The implications for the broader AI industry are profound, as the verdict provides a legal precedent for how non-profit mission statements are interpreted in the context of corporate evolution. The case had become a focal point for the "open source versus closed source" debate, with Musk’s supporters arguing that powerful AI technology should be public property rather than a proprietary corporate asset. However, the court’s decision suggests that aspirational founding documents and handshake agreements do not carry the same legal weight as formalized contracts when billions of dollars in commercial interests are at stake. This outcome likely offers a sense of security to other high-stakes AI startups, such as Anthropic and Cohere, which operate under similar public-benefit or capped-profit models. It reinforces the idea that as long as corporate shifts are disclosed and within the bounds of traditional statutes of limitations, leadership retains the flexibility to pivot their organizations to meet the financial demands of developing Frontier-level technology.
Despite the decisive loss, the legal maneuvers are unlikely to end here. Musk’s lead attorney, Steven Molo, officially reserved the right to appeal, later characterizing the verdict as a "tragedy" and a "technicality" that failed to address the core moral questions of the case. In statements made on social media following the verdict, Musk was predictably combative, labeling the judge a "terrible activist" and accusing the court of handing out a "free license to loot charities." He vowed to take the case to the Ninth Circuit Court of Appeals, arguing that the statute of limitations should not have applied because the full extent of OpenAI’s "enrichment" only became clear with the explosive success of ChatGPT. However, legal experts noted that Judge Gonzalez Rogers’ firm stance and the jury’s unanimous findings create a difficult path for any future appeal to succeed, as appellate courts rarely overturn factual determinations made by a jury regarding timing and knowledge.

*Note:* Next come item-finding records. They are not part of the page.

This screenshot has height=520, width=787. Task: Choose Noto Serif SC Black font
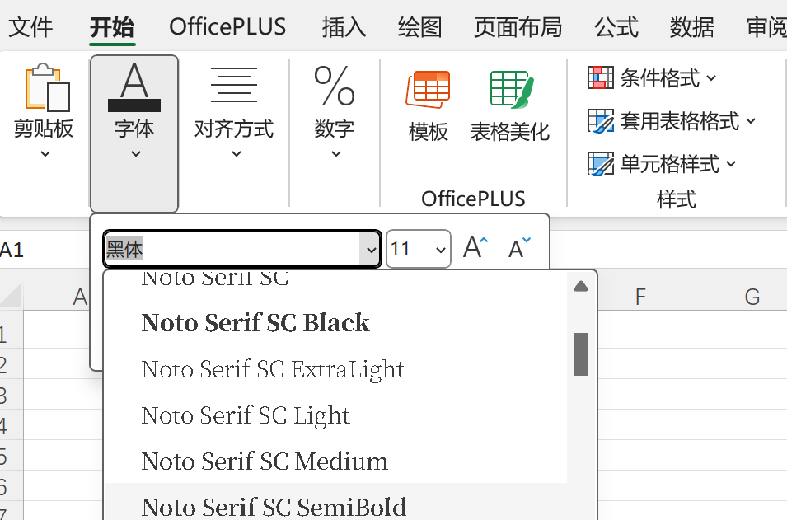[x=255, y=323]
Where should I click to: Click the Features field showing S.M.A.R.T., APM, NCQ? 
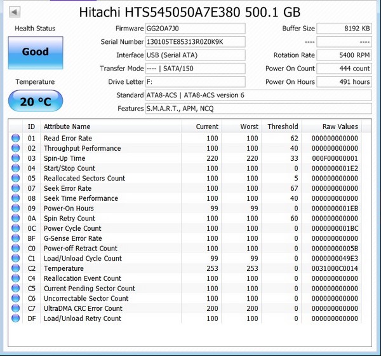[x=258, y=109]
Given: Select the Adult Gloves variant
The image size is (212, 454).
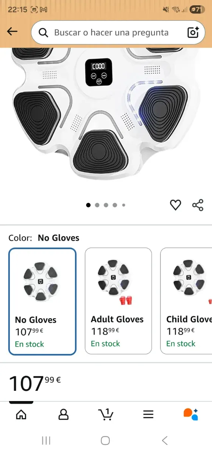Looking at the screenshot, I should [x=118, y=301].
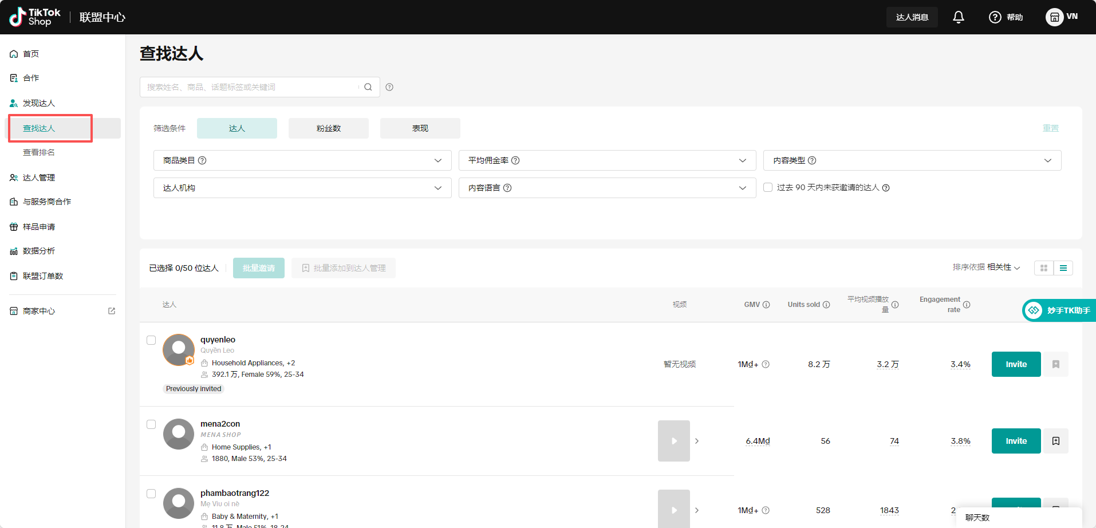
Task: Invite the creator quyenleo
Action: pos(1016,364)
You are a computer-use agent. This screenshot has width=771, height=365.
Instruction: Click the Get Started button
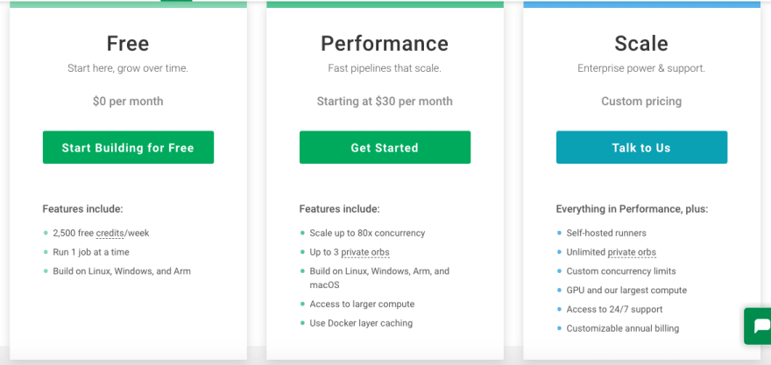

The conclusion of this trial also highlights the intensifying business rivalry between Musk and Altman. Since leaving OpenAI, Musk has launched xAI, a direct for-profit competitor that was recently folded into his SpaceX conglomerate.[14] OpenAI’s lawyers frequently argued that the lawsuit was a "hypocritical attempt to sabotage a competitor" rather than a genuine effort to protect a charitable mission.[5] They pointed out that while Musk criticized OpenAI’s for-profit pivot, he was simultaneously building xAI into a massive commercial entity with similar ambitions. The verdict suggests that the court viewed the conflict more as a standard Silicon Valley corporate feud than a high-minded crusade for safety and transparency. As both OpenAI and Musk’s various ventures move toward potential public listings later this year, the resolution of this case marks the end of one of the most litigious and personal battles in the history of modern technology, shifting the focus from the courtroom back to the engineering labs where the next generation of artificial intelligence is being built.